If she chose. The words rattled in her mind, useless and noisy as stones in a bucket. She wished she dared shout from the rooftops that she harbored no interest whatsoever in Thaddeus Squibb, son of wealthy Friends from northern Illinois.
Keturah could not recall Thaddeus, though Mama said they met at the last yearly Meeting. Keturah enjoyed those rare gatherings of Friends from across the state. But this was not the first time a man only Mama remembered had appeared afterward at their door, eager, suitable, and impossibly dull. She considered appearing at dinner wearing the shawl. Friend Squibb, seeing her in all her scarlet glory, would disappear like a bad dream.
She giggled but then felt a little ashamed. People prone to rash judgments annoyed her. Should she not keep an open mind, too? She had not told her parents a deep part of her longed for a strong man’s love. He had not yet appeared. If God chose to bring him with Mama’s help, who was she to reject him without so much as laying eyes on him?
Remembering the river episode, Keturah realized her mother was right about her occasional lack of common sense. Reluctantly, she restored the shawl to its hiding place. She dashed to the smokehouse and cut down a large ham. Carrying her greasy bundle, Keturah hurried into the cabin and managed to slice it for frying without wounding herself. She raised cloths covering the rising bread to check its progress and sighed. Mama’s loaves looked perfect. Hers were lopsided.
As a final peace offering to Mama and Friend Squibb, she made gingerbread cookies using Grandmama’s recipe, the only dish she never ruined. As she rolled and cut the rich brown dough into circles, she recalled that, long ago, her Methodist aunt Rachel had told Keturah her Quaker grandmamma secretly called them Christmas cookies. Keturah had followed tha
t example. Now the cake-like treats added their aroma to the cabin’s mouthwatering aura.

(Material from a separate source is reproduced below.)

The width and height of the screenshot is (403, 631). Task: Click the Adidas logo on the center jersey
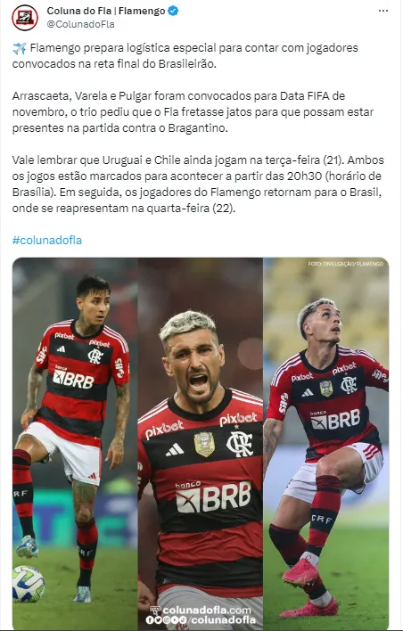coord(175,449)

Keturah tidied up and set the table with Mama’s white tablecloth and dark blue-and-white crockery, brought precariously downriver from Pennsylvania. The room with its scrubbed wooden floor, cozy rag rugs, and polished pewter would smile a welcome to Friend Squibb.
Keturah washed up then clambered up narrow stairs to her bedroom. She brushed her hair until it glowed like summer wheat, and donned her best dress—without the red shawl.
♦ ♦ ♦
Friend Squibb did not appear nervous, if one judged by appetite. He ate as much as Keturah’s father and brother combined. Had he devoured a whole pie? But he also was making Keturah’s Christmas cookies disappear. Between bites, he declared he had not eaten such a feast since his dear Sally departed this life.
Keturah choked on her pie. One glance told her Mama had known. No wonder I did not remember him. He has to be at least fifteen years older than I.
Still, he was handsome, an enormous tanned, blond-haired man. She brushed away a biblical reference to the giant Anakites of Canaan from her mind and tried to smile. She did not have to make conversation, for Friend Squibb devoted his whole attention to eating. Due to a full mouth, he rarely answered. At least not so she could understand. Keturah tried not to panic when Papa and Caleb left to do chores after dinner without inviting their visitor to join them. Her mother accepted Keturah’s fervent offer to help with dishes but went to fetch heated water from the washhouse.
She hoped Friend Squibb’s heavy meal would make him drift off. Instead, his alert blue eyes surveyed her with a pleased air. Keturah gulped.
“Thee has been well?” Friend Squibb gave her a huge, toothy smile.
“Very well, indeed.” She could not tell him his manners nauseated her.
“Thou art tall and strong, not frail and fussy, like so many young women.” He cocked his head to one side. “Thee likes children?”